- [ACTION ITEM]
With nothing omitted, transcribe the entries exactly as written.

----------

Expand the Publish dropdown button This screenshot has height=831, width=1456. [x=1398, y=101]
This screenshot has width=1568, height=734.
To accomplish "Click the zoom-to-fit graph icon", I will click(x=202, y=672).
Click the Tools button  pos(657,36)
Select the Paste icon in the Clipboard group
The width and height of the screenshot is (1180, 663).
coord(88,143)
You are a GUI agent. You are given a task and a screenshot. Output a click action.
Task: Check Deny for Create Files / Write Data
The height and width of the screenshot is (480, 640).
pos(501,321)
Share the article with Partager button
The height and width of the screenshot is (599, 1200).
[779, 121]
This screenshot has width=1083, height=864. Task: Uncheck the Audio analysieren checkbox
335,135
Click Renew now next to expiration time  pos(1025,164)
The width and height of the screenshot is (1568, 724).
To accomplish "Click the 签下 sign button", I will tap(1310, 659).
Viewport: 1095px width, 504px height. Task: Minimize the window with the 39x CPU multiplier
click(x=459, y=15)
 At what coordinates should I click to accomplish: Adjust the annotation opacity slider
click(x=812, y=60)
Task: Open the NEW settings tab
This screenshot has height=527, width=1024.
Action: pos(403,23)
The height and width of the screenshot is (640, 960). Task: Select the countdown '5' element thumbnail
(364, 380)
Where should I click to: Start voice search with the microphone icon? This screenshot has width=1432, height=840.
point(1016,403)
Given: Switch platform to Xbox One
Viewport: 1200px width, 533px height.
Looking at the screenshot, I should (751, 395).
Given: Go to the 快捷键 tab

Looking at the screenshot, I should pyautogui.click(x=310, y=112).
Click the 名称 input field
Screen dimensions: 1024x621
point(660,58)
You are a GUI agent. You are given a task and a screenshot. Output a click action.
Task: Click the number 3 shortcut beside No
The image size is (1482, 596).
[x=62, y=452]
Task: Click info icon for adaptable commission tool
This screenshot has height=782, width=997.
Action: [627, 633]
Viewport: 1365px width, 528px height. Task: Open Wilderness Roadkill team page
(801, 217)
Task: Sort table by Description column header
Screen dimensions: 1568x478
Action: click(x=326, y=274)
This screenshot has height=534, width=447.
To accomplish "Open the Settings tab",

----------

- [TASK ANSWER]
Expand the Publish dropdown button This screenshot has height=831, width=1456. [x=1398, y=101]
This screenshot has width=1568, height=734.
To accomplish "Click the zoom-to-fit graph icon", I will click(x=202, y=672).
Click the Tools button  pos(657,36)
Select the Paste icon in the Clipboard group
The width and height of the screenshot is (1180, 663).
coord(88,143)
You are a GUI agent. You are given a task and a screenshot. Output a click action.
Task: Check Deny for Create Files / Write Data
The height and width of the screenshot is (480, 640).
pos(501,321)
Share the article with Partager button
The height and width of the screenshot is (599, 1200).
[779, 121]
This screenshot has width=1083, height=864. Task: Uncheck the Audio analysieren checkbox
335,135
Click Renew now next to expiration time  pos(1025,164)
The width and height of the screenshot is (1568, 724).
To accomplish "Click the 签下 sign button", I will tap(1310, 659).
Viewport: 1095px width, 504px height. Task: Minimize the window with the 39x CPU multiplier
click(x=459, y=15)
 At what coordinates should I click to accomplish: Adjust the annotation opacity slider
click(x=812, y=60)
Task: Open the NEW settings tab
This screenshot has height=527, width=1024.
Action: pos(403,23)
The height and width of the screenshot is (640, 960). Task: Select the countdown '5' element thumbnail
(364, 380)
Where should I click to: Start voice search with the microphone icon? This screenshot has width=1432, height=840.
point(1016,403)
Given: Switch platform to Xbox One
Viewport: 1200px width, 533px height.
Looking at the screenshot, I should (751, 395).
Given: Go to the 快捷键 tab

Looking at the screenshot, I should pyautogui.click(x=310, y=112).
Click the 名称 input field
Screen dimensions: 1024x621
point(660,58)
You are a GUI agent. You are given a task and a screenshot. Output a click action.
Task: Click the number 3 shortcut beside No
The image size is (1482, 596).
[x=62, y=452]
Task: Click info icon for adaptable commission tool
This screenshot has height=782, width=997.
Action: [627, 633]
Viewport: 1365px width, 528px height. Task: Open Wilderness Roadkill team page
(801, 217)
Task: Sort table by Description column header
Screen dimensions: 1568x478
Action: click(x=326, y=274)
This screenshot has height=534, width=447.
To accomplish "Open the Settings tab",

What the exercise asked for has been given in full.